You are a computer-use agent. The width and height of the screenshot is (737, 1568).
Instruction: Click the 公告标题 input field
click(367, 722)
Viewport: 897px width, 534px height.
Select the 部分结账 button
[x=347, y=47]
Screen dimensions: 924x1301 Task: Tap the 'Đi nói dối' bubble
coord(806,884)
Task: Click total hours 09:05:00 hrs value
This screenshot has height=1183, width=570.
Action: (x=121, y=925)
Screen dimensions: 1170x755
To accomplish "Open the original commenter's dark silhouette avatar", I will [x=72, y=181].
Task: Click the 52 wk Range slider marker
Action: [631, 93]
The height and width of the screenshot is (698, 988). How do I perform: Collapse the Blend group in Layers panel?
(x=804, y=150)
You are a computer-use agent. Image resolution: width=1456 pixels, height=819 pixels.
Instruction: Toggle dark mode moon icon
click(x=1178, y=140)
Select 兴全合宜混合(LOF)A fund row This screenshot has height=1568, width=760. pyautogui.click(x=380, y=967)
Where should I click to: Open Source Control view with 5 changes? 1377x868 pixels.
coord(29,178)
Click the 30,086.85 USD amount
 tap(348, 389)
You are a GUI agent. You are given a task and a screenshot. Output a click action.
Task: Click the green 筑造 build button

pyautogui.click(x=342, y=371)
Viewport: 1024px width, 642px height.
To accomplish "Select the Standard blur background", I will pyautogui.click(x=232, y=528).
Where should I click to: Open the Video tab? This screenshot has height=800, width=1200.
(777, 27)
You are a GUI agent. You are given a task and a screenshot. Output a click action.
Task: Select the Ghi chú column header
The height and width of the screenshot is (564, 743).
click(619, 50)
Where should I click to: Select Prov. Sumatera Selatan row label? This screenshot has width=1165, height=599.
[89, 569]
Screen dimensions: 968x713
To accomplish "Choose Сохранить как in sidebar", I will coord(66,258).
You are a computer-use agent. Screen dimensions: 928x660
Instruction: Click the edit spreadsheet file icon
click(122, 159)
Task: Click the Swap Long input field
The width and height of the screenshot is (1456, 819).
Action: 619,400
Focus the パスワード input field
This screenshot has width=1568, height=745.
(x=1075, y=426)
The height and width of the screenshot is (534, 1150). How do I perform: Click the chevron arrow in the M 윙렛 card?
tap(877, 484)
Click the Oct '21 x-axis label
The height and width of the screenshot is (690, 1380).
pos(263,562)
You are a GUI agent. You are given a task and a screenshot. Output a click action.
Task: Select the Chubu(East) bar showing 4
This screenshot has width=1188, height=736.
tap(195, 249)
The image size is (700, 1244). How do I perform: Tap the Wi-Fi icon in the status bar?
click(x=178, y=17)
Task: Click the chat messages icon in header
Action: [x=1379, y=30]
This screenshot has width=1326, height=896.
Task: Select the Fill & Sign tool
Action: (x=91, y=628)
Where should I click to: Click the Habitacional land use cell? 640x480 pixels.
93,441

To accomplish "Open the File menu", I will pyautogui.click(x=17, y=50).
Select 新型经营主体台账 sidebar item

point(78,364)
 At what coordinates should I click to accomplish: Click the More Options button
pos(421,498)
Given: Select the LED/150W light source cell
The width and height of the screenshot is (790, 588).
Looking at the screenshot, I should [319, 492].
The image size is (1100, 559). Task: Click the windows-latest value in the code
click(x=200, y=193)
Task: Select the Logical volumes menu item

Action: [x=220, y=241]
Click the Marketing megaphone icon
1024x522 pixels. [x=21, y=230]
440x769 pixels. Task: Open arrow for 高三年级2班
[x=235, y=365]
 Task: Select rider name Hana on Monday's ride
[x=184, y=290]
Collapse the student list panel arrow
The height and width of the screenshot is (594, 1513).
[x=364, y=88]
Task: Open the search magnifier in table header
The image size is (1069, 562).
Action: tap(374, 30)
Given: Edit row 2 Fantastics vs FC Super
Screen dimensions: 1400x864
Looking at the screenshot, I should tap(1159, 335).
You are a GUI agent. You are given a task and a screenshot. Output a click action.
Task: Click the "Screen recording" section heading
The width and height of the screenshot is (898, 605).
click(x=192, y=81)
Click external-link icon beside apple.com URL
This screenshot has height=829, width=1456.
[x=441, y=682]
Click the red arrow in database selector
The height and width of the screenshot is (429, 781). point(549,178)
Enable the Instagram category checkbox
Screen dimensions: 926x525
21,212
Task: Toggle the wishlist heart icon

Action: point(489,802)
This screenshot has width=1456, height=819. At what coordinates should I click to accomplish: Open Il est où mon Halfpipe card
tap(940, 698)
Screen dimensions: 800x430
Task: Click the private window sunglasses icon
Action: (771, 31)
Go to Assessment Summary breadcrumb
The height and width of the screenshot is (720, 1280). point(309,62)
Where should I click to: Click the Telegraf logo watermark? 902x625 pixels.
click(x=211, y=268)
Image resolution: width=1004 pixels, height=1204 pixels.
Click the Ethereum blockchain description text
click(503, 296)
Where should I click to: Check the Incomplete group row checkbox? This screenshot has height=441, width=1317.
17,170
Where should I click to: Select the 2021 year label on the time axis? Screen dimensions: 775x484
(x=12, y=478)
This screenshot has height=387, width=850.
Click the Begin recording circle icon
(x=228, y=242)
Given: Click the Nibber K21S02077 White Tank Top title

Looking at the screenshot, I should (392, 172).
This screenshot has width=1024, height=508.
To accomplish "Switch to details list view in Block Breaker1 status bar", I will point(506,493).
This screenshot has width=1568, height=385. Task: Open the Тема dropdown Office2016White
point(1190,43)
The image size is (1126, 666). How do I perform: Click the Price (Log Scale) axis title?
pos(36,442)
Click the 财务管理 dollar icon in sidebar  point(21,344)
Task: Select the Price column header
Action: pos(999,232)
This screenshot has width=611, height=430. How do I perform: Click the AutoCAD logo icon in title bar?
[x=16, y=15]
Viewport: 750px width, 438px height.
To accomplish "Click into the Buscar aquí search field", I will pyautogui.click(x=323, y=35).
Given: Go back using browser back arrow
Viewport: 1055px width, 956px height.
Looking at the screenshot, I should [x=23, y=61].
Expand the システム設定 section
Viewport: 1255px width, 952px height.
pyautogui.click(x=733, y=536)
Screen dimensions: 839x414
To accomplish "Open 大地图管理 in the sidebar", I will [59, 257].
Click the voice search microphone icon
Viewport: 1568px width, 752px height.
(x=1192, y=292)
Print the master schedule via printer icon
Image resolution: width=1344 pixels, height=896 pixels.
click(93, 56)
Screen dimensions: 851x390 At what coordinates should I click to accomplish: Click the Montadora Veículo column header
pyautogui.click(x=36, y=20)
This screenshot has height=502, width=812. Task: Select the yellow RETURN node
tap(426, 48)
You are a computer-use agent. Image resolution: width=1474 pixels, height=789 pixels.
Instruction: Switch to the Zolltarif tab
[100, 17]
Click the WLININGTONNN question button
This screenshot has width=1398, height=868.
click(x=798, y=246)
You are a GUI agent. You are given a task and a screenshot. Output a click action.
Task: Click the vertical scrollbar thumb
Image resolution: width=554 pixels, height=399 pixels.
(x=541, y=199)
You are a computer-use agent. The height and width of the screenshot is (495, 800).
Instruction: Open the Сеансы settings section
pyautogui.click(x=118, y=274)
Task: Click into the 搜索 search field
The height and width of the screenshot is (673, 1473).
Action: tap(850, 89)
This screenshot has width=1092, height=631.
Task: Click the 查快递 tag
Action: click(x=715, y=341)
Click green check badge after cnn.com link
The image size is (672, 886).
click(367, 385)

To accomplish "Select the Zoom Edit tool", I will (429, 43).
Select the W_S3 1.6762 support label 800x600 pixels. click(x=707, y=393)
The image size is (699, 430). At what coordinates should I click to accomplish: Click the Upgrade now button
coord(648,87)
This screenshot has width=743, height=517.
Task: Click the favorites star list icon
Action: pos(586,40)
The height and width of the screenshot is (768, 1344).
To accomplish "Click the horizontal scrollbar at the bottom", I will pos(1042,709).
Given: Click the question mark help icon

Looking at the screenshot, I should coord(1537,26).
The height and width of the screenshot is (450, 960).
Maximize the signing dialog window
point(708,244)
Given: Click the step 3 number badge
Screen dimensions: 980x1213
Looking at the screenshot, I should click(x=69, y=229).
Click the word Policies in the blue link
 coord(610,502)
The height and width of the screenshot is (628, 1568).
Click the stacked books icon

→ **Instructions to follow**:
Copy the lines above unchanged, from the line that contains "Screen dimensions: 968x713" through the line that contains "(x=1075, y=426)", including both of those lines.

→ **Problem solution**:
Screen dimensions: 968x713
To accomplish "Choose Сохранить как in sidebar", I will coord(66,258).
You are a computer-use agent. Screen dimensions: 928x660
Instruction: Click the edit spreadsheet file icon
click(122, 159)
Task: Click the Swap Long input field
The width and height of the screenshot is (1456, 819).
Action: 619,400
Focus the パスワード input field
This screenshot has width=1568, height=745.
(x=1075, y=426)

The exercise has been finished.